Task directions: Reproduce the passage of the Angus Deaton interview from "Andrew Keen: One" to "of the crisis." word for word.

Text under study:
┌──
Angus Deaton on How the Flaws in Capitalism are Fatal for America’s Working Class
In conversation with Andrew Keen on the Keen On
Over the last two hundred years, nothing has divided us more than our free-market economic system. Is it the source of every social injustice, from exploitation to alienation to inequality, or is it essential to our freedom and democracy? This debate is as relevant today in 2020 as it was in 1920 or 1820. This is the focus of the second season of Keen On from author Andrew Keen.
In this episode of Keen On, Andrew talks to Angus Deaton, winner of the 2015 Nobel Prize in economics, about his latest book, Deaths of Despair and the Future of Capitalism, out now from Princeton University Press, and co-written with his wife Anne Case.
From the episode:
Andrew Keen: How different is this from the deep, dark visions of capitalism from Marx and Dickens to Huxley and Orwell?
Angus Deaton: I’m not sure it is that different. You know that I think capitalism left to rip without proper social control is a very dark thing for a lot of people who are its victims. On the other hand, if it’s properly controlled, it has enormous power. So it’s like some rogue elephant that’s charging in and trampling people and killing people, but if you get a hold of it properly, you can harness it and it could do a lot of things for a lot of people. We need to harness that power. We need to make it work for people instead of having people working for it.
Andrew Keen: One of the most troubling aspects of this book is the centrality you placein the suffering of the American healthcare system. You see this as the kind of the first mover of the crisis.
Angus Deaton: Part of the first moving was certainly that pharmaceutical companies preyed on these people. They were fertile fields for addiction, but the companies knew that and tried very hard to make sure they get addicted and made a lot of money out of it. So this is capitalism at its worst.
Andrew Keen: It is beyond criminality. It is evil.
└──
Data under study:
┌──
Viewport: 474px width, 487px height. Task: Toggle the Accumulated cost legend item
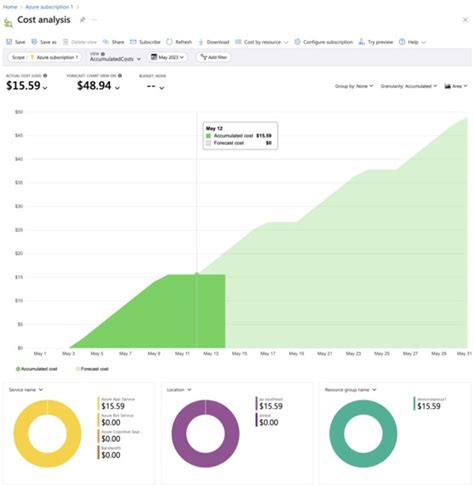click(37, 369)
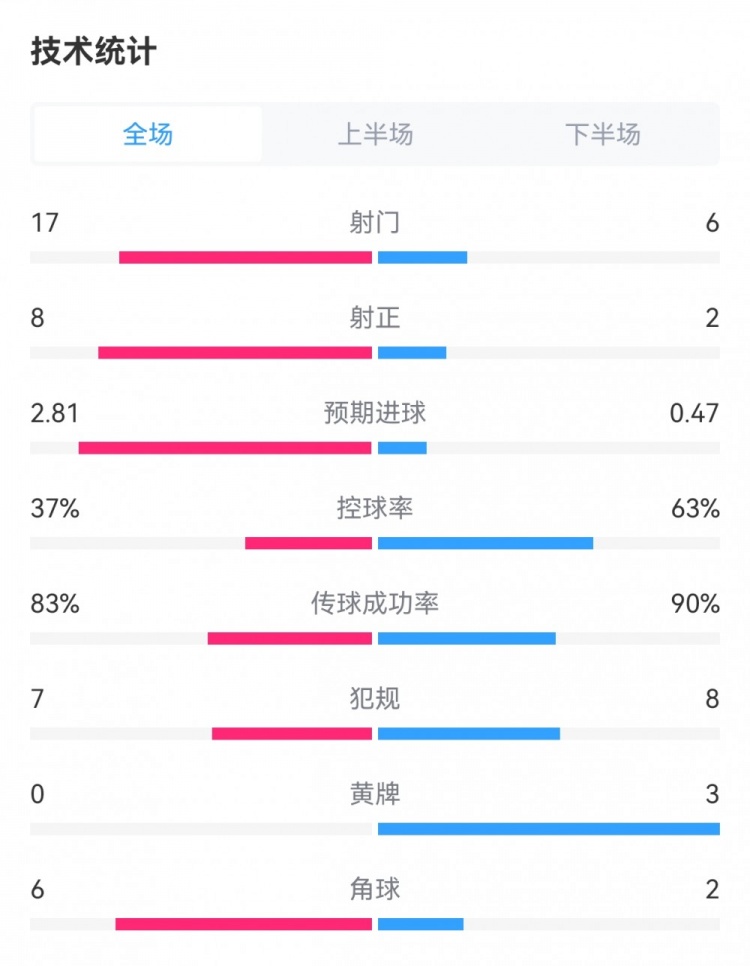Click the red 射门 progress bar
Viewport: 750px width, 966px height.
[245, 257]
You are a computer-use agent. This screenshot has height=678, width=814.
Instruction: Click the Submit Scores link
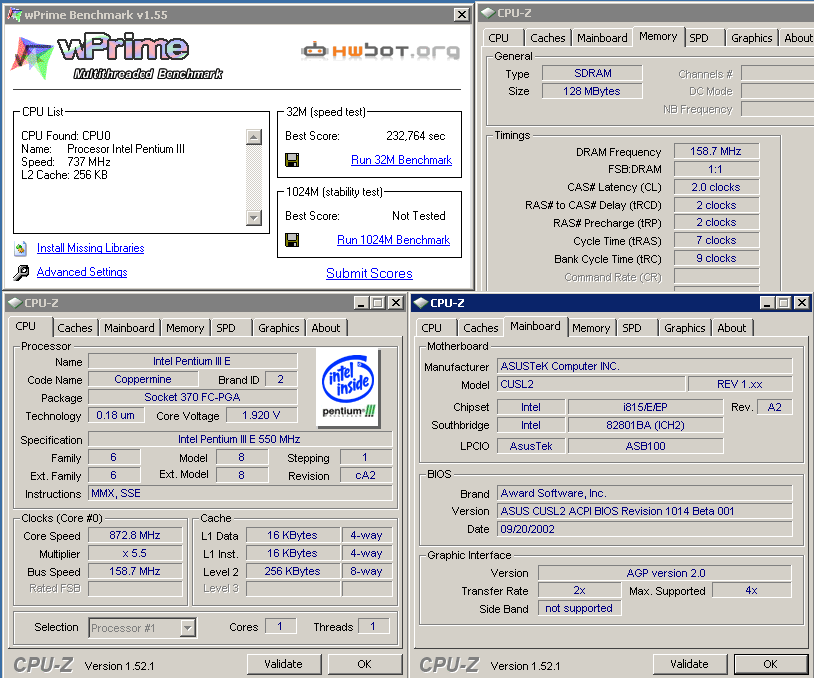click(x=369, y=273)
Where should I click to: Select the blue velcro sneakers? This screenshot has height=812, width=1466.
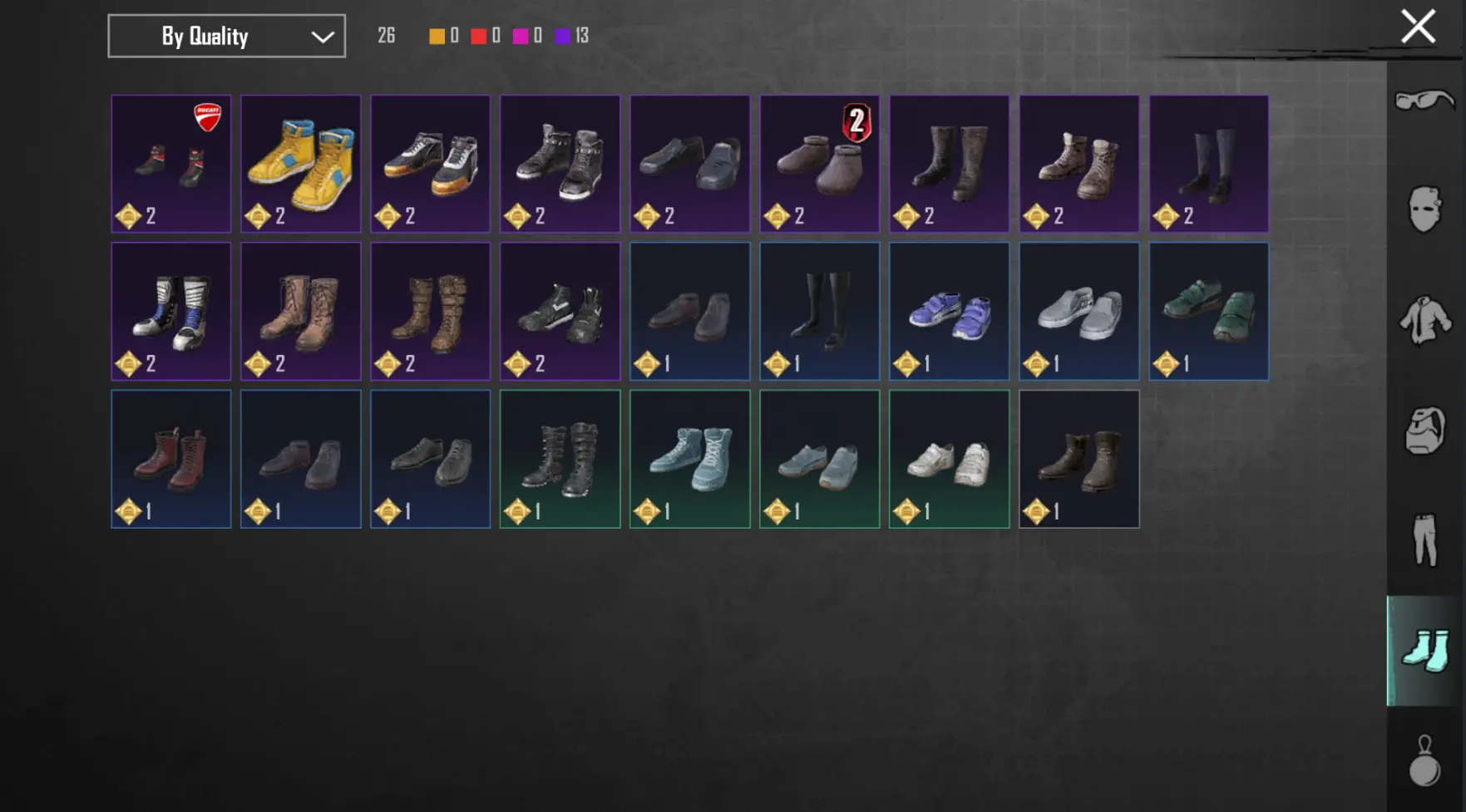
└──
Response to this exercise:
Andrew Keen: One of the most troubling aspects of this book is the centrality you placein the suffering of the American healthcare system. You see this as the kind of the first mover of the crisis.